Tom’s mother, Harriet, drove in from Scottsdale and nervously paced the floors of the waiting room as Tom went in for surgery. Tom was her baby, her only child, and she didn’t care that he was nearly twenty-one and not suffering from all that serious of an ailment. She paced and she paced and she paced.
Cynthia watched her from down the hall, thinking that she must have something in her candy-striper cart to calm this woman down. A magazine, a teddy bear, a flower. “Hello,” she said.
Harriet jumped. “Oh, hello, dear. I’m fine. Keep on keeping on.” She waved Cynthia to go past her.
But Cynthia stopped. She put her hand on Harriet’s shoulder. “I could get you a glass of water.”
Then Harriet looked at Cynthia, really looked at her. She was stunning, with ivory skin that you just didn’t see too much of in Arizona, and long, shiny black hair, a little pointy nose, and red lips, and she had such a warm smile that she made Harriet feel all at once at ease. Harriet said, “Oh my, aren’t you a beauty.”
Cynthia smiled. “How nice of you to say.”
Harriet took a seat and patted the chair next
to her. “Will you sit with me?”
It wasn’t really Cynthia’s job to sit in the waiting room like this. She was supposed to walk the halls and check on the patients, see if they needed any cheering up. But she supposed it couldn’t hurt, for a few minutes. So she sat.
Harriet said, “I want to tell you about my son Tom.” And she used words like handsome, magnificent, brilliant, funny.
Cynthia was not looking for a boyfriend. She wanted a pageant win and a scholarship to college. Her younger sister, Julie, would get a scholarship for being smart, but Cynthia knew she was going to have to get there by being beautiful.
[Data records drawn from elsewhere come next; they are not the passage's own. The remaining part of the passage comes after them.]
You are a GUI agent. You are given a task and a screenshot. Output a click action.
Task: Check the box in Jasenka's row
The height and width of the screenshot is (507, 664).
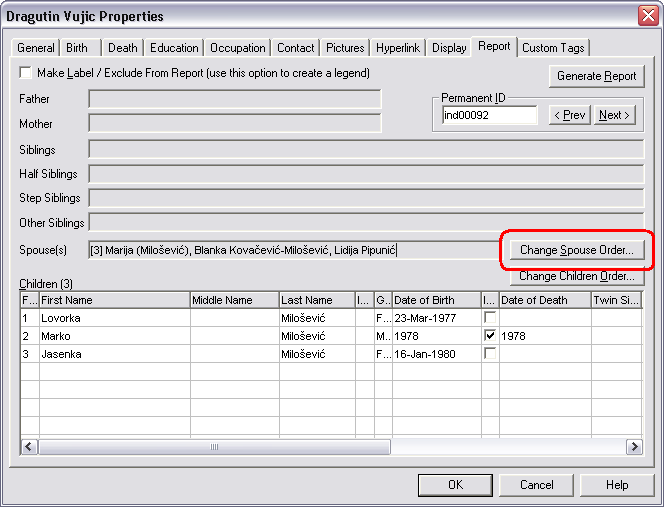point(489,354)
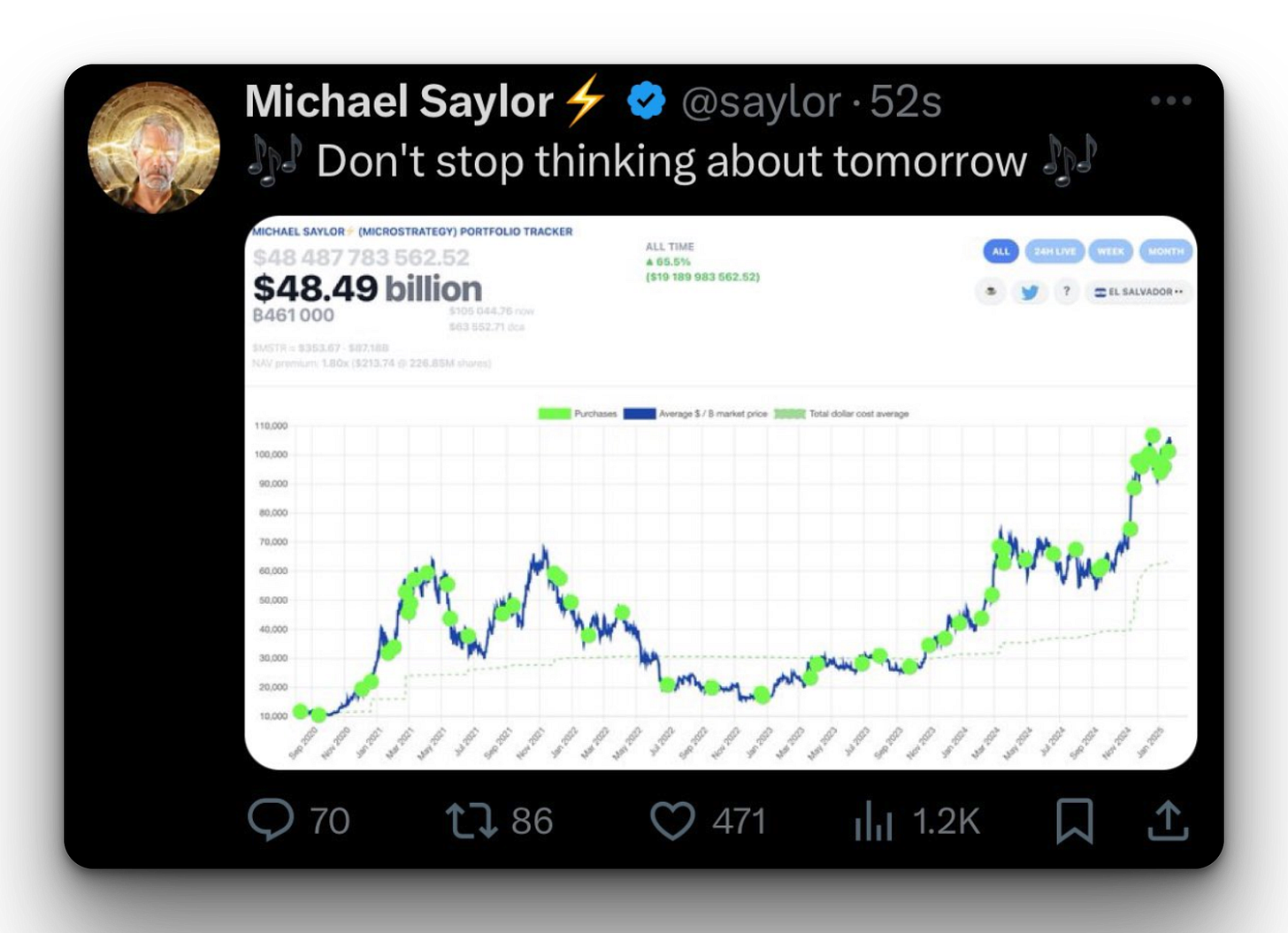Click Michael Saylor's profile picture

click(x=152, y=147)
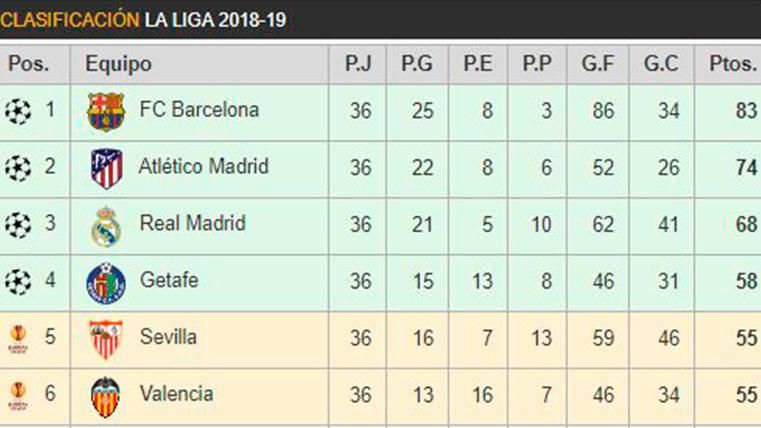Image resolution: width=761 pixels, height=428 pixels.
Task: Click the G.F column header
Action: (598, 64)
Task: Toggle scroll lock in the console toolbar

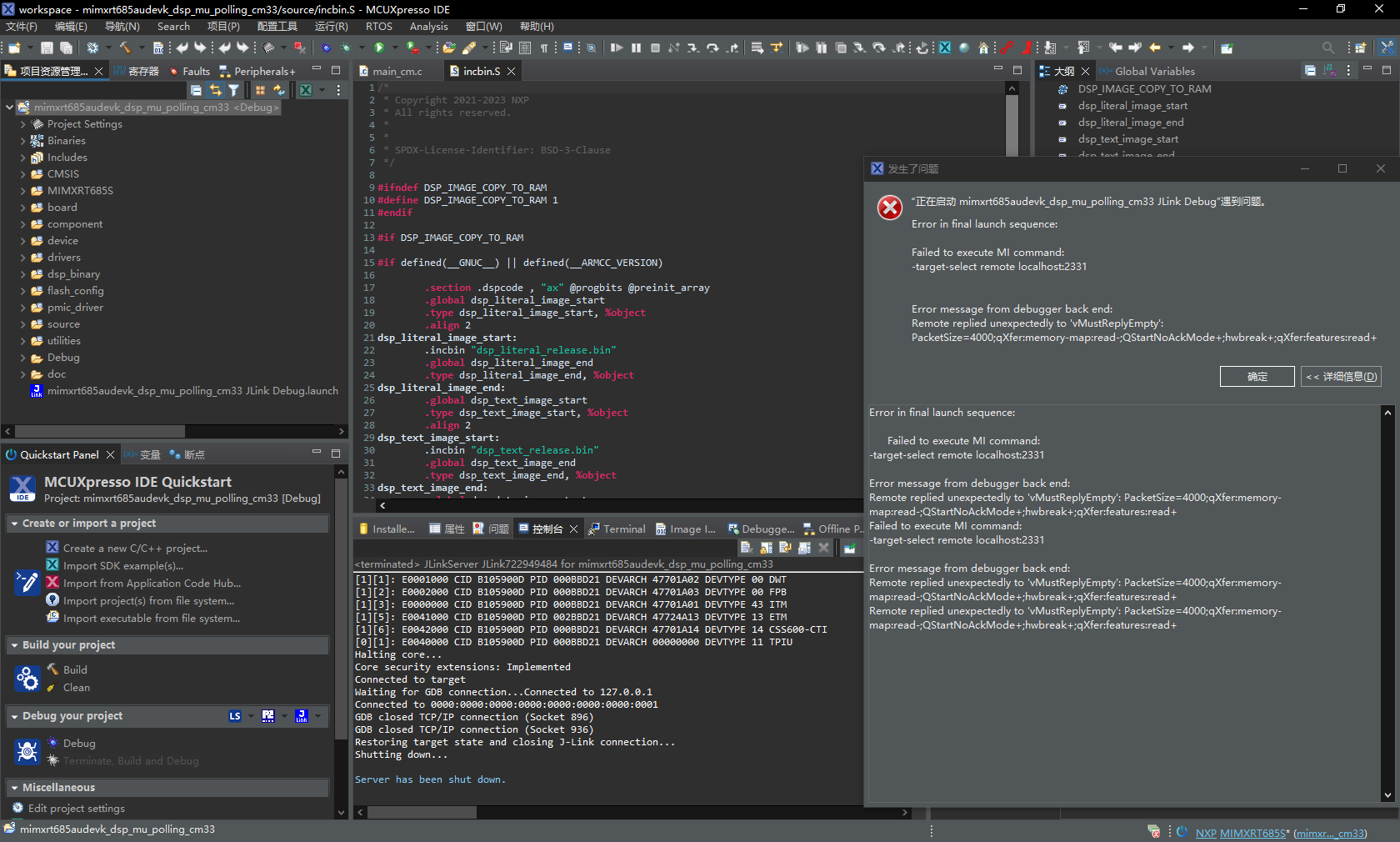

But Cynthia let Harriet talk and talk and talk. Until the doctor came out to tell Harriet that Tom was fine, he was awake, and that she could see him.
By then Cynthia’s shift was over, but she didn’t have the heart to say so, so when Harriet asked her to come back with her and meet Tom, she agreed.
Tom was groggy from the anesthesia. And when he heard footsteps he looked up, and the first thing he saw was Cynthia. “Am I dead?” he said to her.
“You’d better not be.” Harriet marched into the room.
Cynthia hung back by the door and watched him. She could tell that Tom was serious, and his eyes were kind, and when he looked at her, it was as if she already was the Queen of the Rodeo, the most beautiful woman he’d ever seen.
Then there is the new story, the one that is not perfect, that is nothing like a fairy tale. As I hung out by the front window waiting for him to arrive, I tried to imagine the way it might have happened. Maybe as my mother razored up his sideburns their eyes caught for a minute—that would be all it would have taken. I tried to picture him ugly and bearded, fat and sarcastic. But I knew none of that would be true. My mother might be too old to be Queen of the Rodeo, but she was still stunning.
I got the phone and called Ryan while I was waiting. “My mother is getting ready for a date,” I said when he picked up.